# [ASSIGNMENT]
Go through the entries and copy every line that has the string "breadcrumb" in it.

# [DATA FOR ANALYSIS]
+ + + +

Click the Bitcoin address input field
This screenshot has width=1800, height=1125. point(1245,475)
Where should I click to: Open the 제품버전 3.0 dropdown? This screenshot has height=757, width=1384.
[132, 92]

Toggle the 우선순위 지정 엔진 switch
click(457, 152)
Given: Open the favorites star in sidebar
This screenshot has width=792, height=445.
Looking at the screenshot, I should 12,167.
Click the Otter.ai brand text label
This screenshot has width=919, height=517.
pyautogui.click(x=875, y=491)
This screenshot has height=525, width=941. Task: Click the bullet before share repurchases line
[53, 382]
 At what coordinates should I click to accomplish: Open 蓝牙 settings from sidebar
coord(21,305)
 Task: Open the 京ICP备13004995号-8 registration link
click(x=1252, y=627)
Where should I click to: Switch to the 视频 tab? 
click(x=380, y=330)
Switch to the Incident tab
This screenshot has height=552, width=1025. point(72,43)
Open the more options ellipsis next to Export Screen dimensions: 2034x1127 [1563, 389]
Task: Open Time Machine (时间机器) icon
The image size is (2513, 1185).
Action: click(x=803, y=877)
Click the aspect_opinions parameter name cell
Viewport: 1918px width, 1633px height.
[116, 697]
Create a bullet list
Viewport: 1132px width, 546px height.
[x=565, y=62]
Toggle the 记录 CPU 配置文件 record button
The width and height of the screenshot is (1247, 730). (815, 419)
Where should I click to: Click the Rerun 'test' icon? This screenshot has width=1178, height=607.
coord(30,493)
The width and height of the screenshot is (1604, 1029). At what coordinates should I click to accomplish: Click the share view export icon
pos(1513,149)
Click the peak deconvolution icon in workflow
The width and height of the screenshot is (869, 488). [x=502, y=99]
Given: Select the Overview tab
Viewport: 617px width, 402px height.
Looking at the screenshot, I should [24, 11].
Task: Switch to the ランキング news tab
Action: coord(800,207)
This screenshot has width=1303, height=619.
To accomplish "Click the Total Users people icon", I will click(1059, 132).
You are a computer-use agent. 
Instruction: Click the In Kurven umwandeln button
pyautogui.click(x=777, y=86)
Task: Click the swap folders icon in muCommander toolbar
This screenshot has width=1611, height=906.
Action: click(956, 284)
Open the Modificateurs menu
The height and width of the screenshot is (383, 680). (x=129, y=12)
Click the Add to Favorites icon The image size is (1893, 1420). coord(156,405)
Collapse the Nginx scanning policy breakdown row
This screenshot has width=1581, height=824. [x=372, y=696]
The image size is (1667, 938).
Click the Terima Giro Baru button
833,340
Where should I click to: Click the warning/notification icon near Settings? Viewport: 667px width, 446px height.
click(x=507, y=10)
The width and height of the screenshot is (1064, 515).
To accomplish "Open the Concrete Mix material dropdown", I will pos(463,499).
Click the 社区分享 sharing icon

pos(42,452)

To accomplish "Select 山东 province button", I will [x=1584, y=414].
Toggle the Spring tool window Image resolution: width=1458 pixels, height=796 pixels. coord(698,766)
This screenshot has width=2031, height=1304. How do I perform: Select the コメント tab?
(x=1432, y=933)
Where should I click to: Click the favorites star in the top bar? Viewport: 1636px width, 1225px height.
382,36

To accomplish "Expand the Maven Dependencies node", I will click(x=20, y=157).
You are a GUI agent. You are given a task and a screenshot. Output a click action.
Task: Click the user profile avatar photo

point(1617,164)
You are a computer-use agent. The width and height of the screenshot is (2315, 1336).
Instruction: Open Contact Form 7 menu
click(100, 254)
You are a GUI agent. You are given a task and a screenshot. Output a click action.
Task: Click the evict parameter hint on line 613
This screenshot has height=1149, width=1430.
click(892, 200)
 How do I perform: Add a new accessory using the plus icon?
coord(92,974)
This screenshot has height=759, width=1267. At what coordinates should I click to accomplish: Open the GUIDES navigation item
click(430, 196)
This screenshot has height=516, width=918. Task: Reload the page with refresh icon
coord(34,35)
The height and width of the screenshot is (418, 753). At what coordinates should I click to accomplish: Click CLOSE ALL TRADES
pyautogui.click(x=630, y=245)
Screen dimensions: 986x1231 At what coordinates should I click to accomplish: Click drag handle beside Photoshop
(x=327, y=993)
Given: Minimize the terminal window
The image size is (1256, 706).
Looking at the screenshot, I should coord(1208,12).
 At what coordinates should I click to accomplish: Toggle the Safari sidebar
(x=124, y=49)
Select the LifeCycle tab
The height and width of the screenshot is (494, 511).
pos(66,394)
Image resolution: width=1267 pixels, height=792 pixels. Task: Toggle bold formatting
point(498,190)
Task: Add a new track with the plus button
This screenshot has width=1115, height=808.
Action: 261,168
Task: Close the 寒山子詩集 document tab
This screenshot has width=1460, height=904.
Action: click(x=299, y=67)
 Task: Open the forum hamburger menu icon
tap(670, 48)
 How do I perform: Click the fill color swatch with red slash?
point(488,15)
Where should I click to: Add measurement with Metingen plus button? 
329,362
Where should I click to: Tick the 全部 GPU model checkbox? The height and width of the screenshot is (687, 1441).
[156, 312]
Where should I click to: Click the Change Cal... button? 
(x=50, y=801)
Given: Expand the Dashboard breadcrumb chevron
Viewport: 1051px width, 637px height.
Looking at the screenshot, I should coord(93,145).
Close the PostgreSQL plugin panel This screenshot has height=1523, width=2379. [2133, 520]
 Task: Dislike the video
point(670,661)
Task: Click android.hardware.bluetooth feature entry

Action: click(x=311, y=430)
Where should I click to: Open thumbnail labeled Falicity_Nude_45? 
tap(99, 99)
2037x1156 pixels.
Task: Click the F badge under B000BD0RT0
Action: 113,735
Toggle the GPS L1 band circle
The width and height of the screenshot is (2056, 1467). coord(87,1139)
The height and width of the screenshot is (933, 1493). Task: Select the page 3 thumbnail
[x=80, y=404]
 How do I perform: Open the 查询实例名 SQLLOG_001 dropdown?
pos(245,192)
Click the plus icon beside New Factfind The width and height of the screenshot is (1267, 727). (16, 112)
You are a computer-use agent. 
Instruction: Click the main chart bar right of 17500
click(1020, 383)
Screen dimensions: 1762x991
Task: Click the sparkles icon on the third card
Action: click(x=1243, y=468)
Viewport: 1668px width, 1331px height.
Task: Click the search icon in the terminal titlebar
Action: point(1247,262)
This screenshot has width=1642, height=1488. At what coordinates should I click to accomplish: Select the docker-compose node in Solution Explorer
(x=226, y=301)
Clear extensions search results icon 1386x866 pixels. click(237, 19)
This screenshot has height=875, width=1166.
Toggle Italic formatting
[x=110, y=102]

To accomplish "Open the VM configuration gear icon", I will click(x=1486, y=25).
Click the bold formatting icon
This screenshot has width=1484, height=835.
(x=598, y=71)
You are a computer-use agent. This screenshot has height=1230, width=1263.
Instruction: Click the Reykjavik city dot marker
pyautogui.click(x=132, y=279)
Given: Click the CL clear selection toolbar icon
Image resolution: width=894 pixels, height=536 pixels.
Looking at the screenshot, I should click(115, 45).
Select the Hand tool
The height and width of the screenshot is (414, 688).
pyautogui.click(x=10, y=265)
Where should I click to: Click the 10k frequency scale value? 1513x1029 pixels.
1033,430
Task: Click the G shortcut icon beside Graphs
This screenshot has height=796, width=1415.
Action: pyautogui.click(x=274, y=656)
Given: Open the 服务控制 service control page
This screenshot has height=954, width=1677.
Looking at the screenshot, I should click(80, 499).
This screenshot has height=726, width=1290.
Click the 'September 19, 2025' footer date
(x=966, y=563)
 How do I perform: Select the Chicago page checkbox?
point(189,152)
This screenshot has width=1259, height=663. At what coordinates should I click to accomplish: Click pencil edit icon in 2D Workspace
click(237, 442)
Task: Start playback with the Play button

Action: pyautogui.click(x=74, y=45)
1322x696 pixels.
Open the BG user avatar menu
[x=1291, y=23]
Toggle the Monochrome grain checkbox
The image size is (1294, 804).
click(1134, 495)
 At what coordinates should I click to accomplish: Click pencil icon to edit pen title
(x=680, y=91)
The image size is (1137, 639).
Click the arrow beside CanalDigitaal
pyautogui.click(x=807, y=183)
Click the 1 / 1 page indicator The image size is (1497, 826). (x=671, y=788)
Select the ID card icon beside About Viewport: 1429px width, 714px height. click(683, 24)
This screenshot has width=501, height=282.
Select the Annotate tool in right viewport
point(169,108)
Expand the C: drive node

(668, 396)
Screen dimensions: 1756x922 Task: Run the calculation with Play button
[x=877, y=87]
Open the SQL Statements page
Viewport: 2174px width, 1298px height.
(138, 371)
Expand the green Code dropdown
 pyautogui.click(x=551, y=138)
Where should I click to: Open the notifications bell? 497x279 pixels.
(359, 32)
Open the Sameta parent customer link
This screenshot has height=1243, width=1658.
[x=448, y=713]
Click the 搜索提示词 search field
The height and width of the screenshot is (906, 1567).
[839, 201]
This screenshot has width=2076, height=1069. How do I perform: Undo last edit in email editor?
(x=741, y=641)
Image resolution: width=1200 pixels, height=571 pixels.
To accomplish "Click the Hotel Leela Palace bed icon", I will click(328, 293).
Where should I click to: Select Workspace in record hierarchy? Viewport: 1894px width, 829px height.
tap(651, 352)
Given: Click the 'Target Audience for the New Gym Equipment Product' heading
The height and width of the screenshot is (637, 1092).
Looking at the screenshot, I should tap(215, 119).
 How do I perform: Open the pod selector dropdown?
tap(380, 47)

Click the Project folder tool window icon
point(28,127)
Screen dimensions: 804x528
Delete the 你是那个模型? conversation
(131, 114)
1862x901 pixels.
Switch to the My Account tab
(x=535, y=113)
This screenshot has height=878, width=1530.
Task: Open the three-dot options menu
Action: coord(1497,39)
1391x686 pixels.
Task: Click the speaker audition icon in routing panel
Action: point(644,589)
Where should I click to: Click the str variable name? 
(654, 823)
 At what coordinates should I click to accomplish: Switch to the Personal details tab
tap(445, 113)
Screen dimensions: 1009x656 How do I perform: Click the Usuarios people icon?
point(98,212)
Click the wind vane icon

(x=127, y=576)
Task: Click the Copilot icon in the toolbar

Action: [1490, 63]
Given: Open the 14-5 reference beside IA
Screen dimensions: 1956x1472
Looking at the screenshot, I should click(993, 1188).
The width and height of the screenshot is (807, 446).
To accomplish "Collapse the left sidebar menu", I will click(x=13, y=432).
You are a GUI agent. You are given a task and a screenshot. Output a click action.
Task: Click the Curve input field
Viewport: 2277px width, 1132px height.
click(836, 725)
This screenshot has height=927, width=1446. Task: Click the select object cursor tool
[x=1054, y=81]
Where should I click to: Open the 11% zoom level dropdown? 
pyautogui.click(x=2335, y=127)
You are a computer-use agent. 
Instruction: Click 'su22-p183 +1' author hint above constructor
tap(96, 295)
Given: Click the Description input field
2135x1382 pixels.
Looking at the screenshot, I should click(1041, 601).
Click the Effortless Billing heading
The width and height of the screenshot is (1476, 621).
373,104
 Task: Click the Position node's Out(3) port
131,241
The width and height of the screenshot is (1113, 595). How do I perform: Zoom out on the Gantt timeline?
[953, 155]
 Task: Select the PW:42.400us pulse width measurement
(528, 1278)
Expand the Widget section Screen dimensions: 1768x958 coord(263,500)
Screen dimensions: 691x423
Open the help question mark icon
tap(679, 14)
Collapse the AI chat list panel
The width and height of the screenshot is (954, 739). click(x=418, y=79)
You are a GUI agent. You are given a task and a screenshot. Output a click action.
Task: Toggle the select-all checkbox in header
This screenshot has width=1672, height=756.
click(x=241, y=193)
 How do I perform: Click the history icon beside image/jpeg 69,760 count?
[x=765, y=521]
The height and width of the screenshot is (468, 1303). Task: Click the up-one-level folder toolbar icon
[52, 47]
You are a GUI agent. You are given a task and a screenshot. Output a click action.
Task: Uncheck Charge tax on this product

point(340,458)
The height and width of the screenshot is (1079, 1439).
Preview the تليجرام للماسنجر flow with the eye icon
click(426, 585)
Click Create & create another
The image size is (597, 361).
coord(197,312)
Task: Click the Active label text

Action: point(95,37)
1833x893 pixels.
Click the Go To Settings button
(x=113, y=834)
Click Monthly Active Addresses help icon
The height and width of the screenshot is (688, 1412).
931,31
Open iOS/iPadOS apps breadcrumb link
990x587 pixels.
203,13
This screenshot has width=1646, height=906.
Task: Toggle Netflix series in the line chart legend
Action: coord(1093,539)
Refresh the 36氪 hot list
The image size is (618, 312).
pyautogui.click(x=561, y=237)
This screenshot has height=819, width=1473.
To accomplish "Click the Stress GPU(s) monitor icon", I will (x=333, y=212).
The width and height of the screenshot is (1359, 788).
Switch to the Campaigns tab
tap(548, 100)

+ + + +

# [EXERCISE ANSWER]
Given: Expand the Dashboard breadcrumb chevron
Open iOS/iPadOS apps breadcrumb link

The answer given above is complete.